_Text shown_
↓↓↓

REGION — All 11 law enforcement agencies in the San Diego County region will now be able to refer mental health crisis calls that come into 911 to a county-sponsored Mobile Crisis Response Team, it was announced Thursday.

San Diego County Board of Supervisors Chair Nathan Fletcher made the announcement Thursday at the County Administration Center, joined by members of local law enforcement, county behavioral health experts and MCRT clinicians.

“Mobile Crisis Response Teams are working, and through this new collaboration with the 11 law enforcement agencies in San Diego County, their dispatch teams are now on the frontlines to make sure MCRT reaches people in need,” Fletcher said. “MCRT is operating around the clock and it is a better way to provide the right services at the right time.

“MCRT has responded to more than 1,200 referrals and with trained behavioral health experts being the first person a patient encounters, it changes their entry point into the healthcare system and changes their trajectory moving forward,” he said.

In March, the county’s law enforcement agencies — San Diego Unified Port District, La Mesa, San Diego, Carlsbad, El Cajon, Oceanside, Escondido, Chula Vista, National City, Coronado and the San Diego County Sheriff’s Department — signed a memorandum with the county, and have since been phasing in the process of referring calls to MCRT.

As of Monday, all of the agencies are referring calls, but if someone is undergoing a mental health crisis, the county encourages people to first call its access and crisis line at 888-724-7240 to have a Mobile Crisis Response Team sent.

↑↑↑

_Given material_
↓↓↓

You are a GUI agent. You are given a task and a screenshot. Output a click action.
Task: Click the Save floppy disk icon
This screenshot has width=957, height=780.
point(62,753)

↑↑↑

_Instructions to follow_
Write out word for word the stretch of the news item on Mobile Crisis Response Teams from "San Diego County Board" through "the right time.".

_Written response_
San Diego County Board of Supervisors Chair Nathan Fletcher made the announcement Thursday at the County Administration Center, joined by members of local law enforcement, county behavioral health experts and MCRT clinicians.

“Mobile Crisis Response Teams are working, and through this new collaboration with the 11 law enforcement agencies in San Diego County, their dispatch teams are now on the frontlines to make sure MCRT reaches people in need,” Fletcher said. “MCRT is operating around the clock and it is a better way to provide the right services at the right time.